Recognizing our Unsung Heroes….

recognizingEvery summer and throughout the year a team of school district facilities, maintenance, and operations staff quietly make things happen. Roofs are repaired, floors installed, and portables are renovated, moved and repaired. Fences are built and basketball hoops magically appear when needed….

“These are the unsung heroes who make things happen but often don’t get recognized,” New Westminster Schools Board of Education Chair Jonina Campbell said last week.

The workload was especially intense for a team of about 26 operations and 21 facilities staff in preparing for the 2016 school year.

Director of Facilities and Operations Dino Stiglich along with Managers Matt Brito and Mark Layzell and their teams helped ready the district’s new Fraser River Middle School to welcome more than 460 students on September 6 to a beautiful new school home.

They helped launch the seismic upgrading of F.W. Howay Elementary school.

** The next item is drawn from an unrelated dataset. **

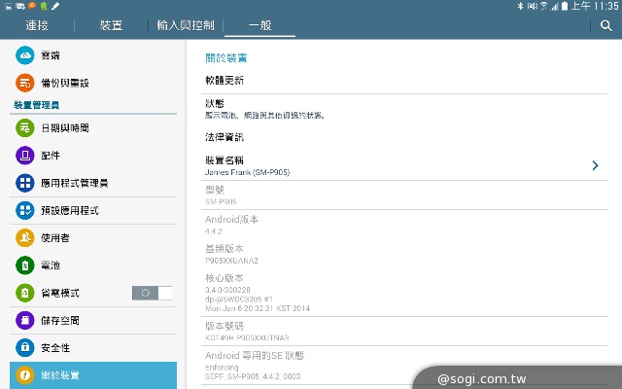
Task: Click the 備份與重設 backup icon
Action: coord(25,84)
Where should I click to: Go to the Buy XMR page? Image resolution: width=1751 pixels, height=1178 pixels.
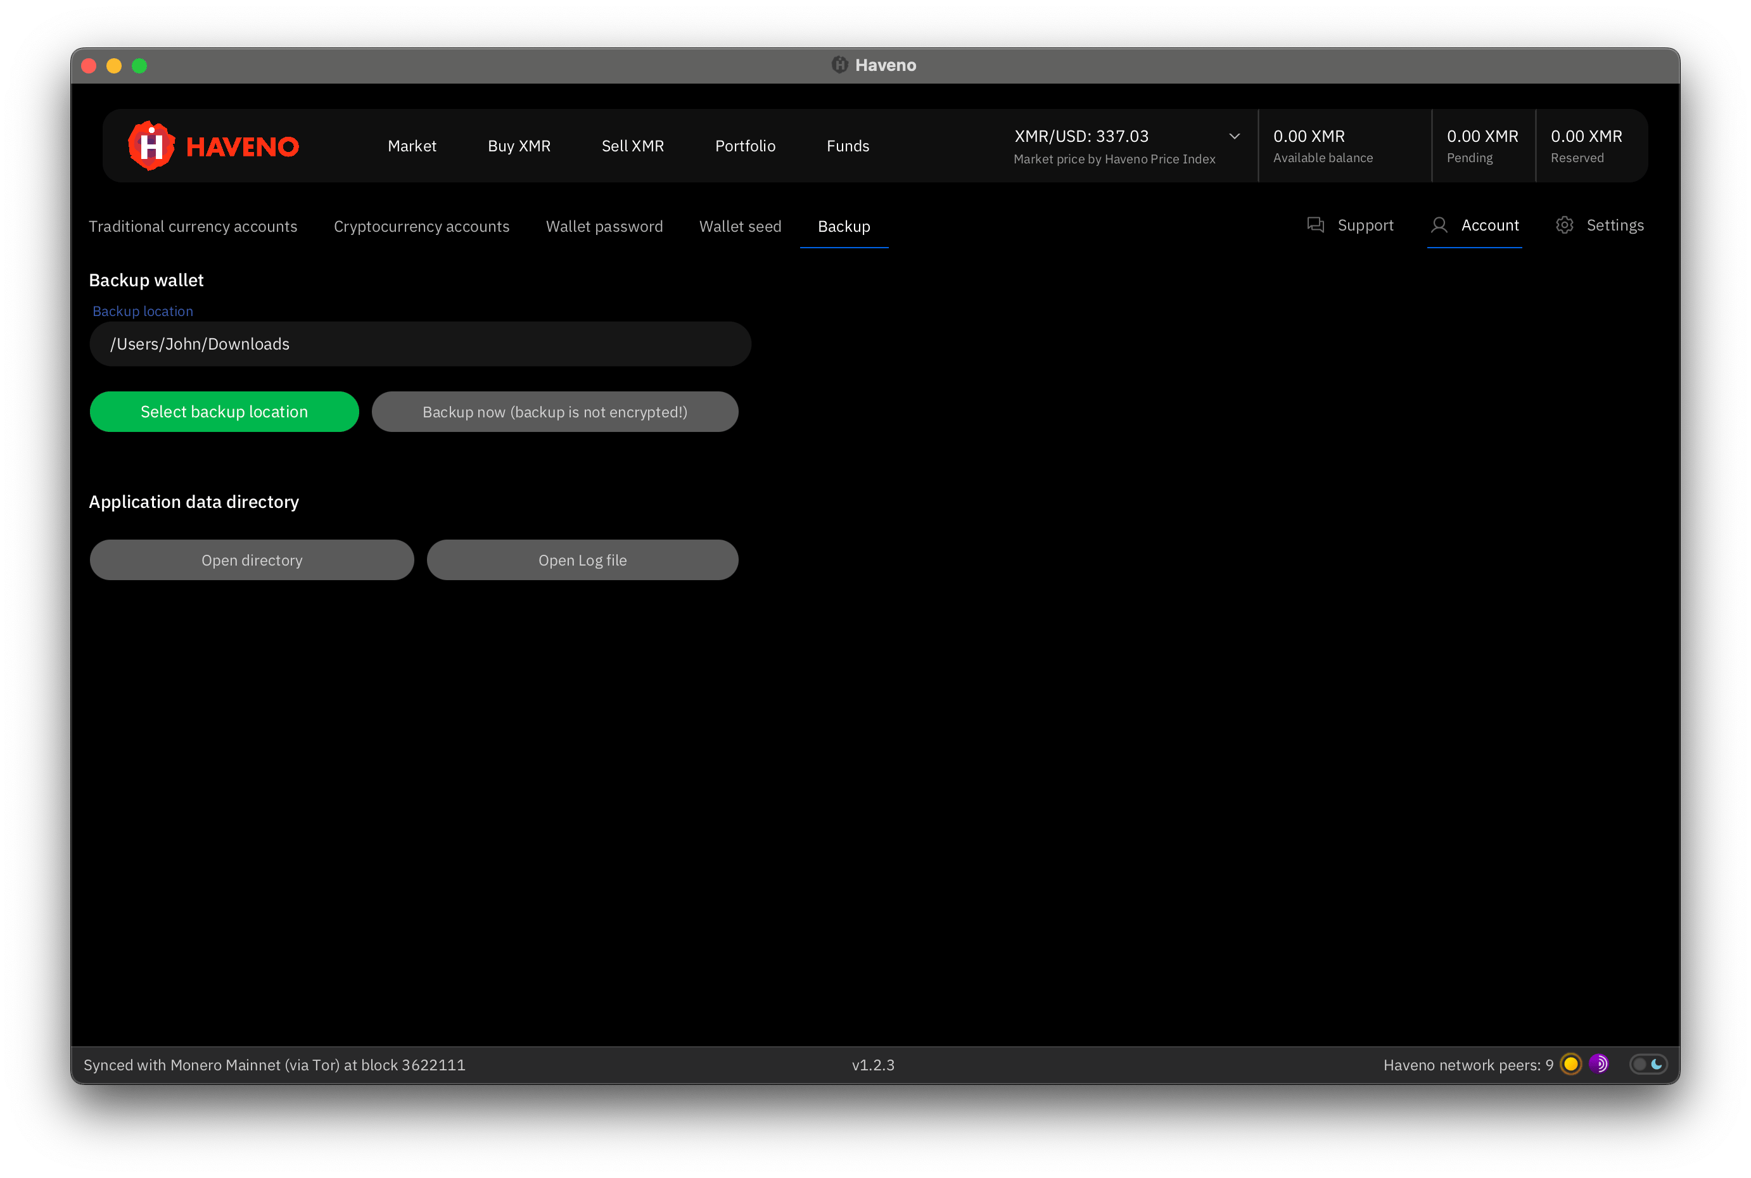(519, 146)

They set up portables at Queen Elizabeth and Connaught elementary schools, and they cleared portables from Tweedsmuir Elementary school to meet changing needs as the district finalized its reconfiguration to a middle school system.

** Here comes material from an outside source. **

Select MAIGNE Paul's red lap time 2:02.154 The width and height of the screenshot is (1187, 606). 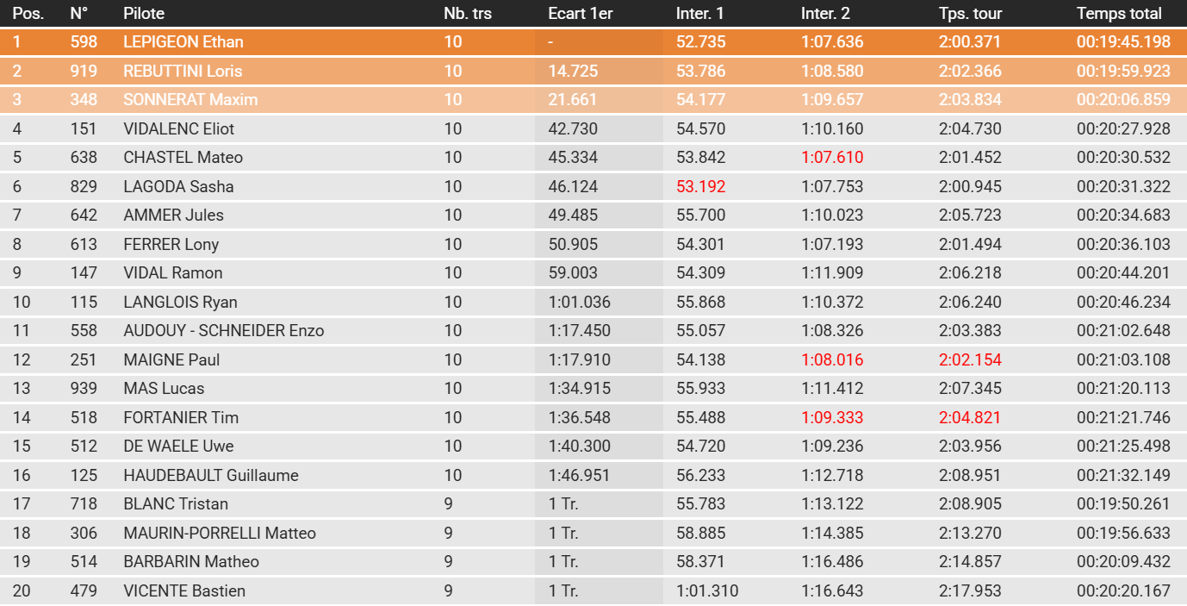(x=970, y=359)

The team also prepared for the relocation of the board office as well as alternative and adult education programs from the previous Columbia Square location.

Above and Beyond…

And then there were the bubbles…
Facilities and operations staff were responsible this summer for renovating a washroom at Queen Elizabeth Elementary School for a young student with disabilities. Painter Robby Merk couldn’t resist putting final touches on walls that he painted blue by adding huge floating white bubbles.

It was a creative flourish that sends a message of caring for the students who learn and grow in New Westminster Schools. Carpenter Jordan McBride, pictured in the “bubble room” called Merk a ‘super creative guy. He’s got cool things all over the district’s schools.”

All of the work has been a source of pride for the staff. In creating new space for the Power Alternate Secondary School, serving students age 16 to 18, Stiglich explained that his team “tried to make it what they need. I’m really happy with this and proud of our guys. They did a great job.”

The commitment to working above and beyond was recently recognized and appreciated by New Westminster Schools’ Board of Education. Last week, the Board presented a certificate to the district’s Facilities and Operations Staff and thanked them for their on-going support and commitment to the students and staff of New Westminster Schools.

“You go the extra mile for our kids and that speaks to the pride you bring to the work you do,” Board Chair Jonina Campbell said at the board’s operations policy and planning committee meeting Sept. 20.